---------- MATERIAL TO PROCESS ----------
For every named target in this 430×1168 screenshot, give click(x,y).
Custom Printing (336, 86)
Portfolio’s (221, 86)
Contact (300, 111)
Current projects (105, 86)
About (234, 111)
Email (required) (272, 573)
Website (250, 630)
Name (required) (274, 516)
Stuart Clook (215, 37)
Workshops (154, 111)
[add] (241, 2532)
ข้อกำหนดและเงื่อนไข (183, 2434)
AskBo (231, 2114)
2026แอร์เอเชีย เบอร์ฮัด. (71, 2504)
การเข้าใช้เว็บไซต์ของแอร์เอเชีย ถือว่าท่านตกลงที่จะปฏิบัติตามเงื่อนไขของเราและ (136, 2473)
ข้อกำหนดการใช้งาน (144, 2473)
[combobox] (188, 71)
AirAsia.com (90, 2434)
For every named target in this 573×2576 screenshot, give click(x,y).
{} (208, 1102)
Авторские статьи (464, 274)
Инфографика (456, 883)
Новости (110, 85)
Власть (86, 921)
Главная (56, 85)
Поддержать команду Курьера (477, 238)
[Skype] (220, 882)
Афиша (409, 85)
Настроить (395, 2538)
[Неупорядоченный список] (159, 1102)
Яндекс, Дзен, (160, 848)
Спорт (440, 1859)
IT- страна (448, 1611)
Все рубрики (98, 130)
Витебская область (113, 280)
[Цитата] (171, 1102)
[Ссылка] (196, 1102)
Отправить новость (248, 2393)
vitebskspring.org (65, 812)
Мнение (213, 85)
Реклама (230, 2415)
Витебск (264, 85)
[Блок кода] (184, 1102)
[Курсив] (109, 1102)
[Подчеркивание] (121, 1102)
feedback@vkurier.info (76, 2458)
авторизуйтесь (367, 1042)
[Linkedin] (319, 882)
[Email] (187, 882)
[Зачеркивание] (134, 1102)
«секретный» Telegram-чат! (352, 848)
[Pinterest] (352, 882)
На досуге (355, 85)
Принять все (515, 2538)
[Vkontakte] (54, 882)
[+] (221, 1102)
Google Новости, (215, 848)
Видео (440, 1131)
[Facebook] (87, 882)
----------
→ **YOUR TASK**: Where a line of the entries contains the word "target", copy that line.

→ **ANSWER AREA**:
For every named target in this 430×1168 screenshot, give click(x,y).
For every named target in this 573×2576 screenshot, give click(x,y).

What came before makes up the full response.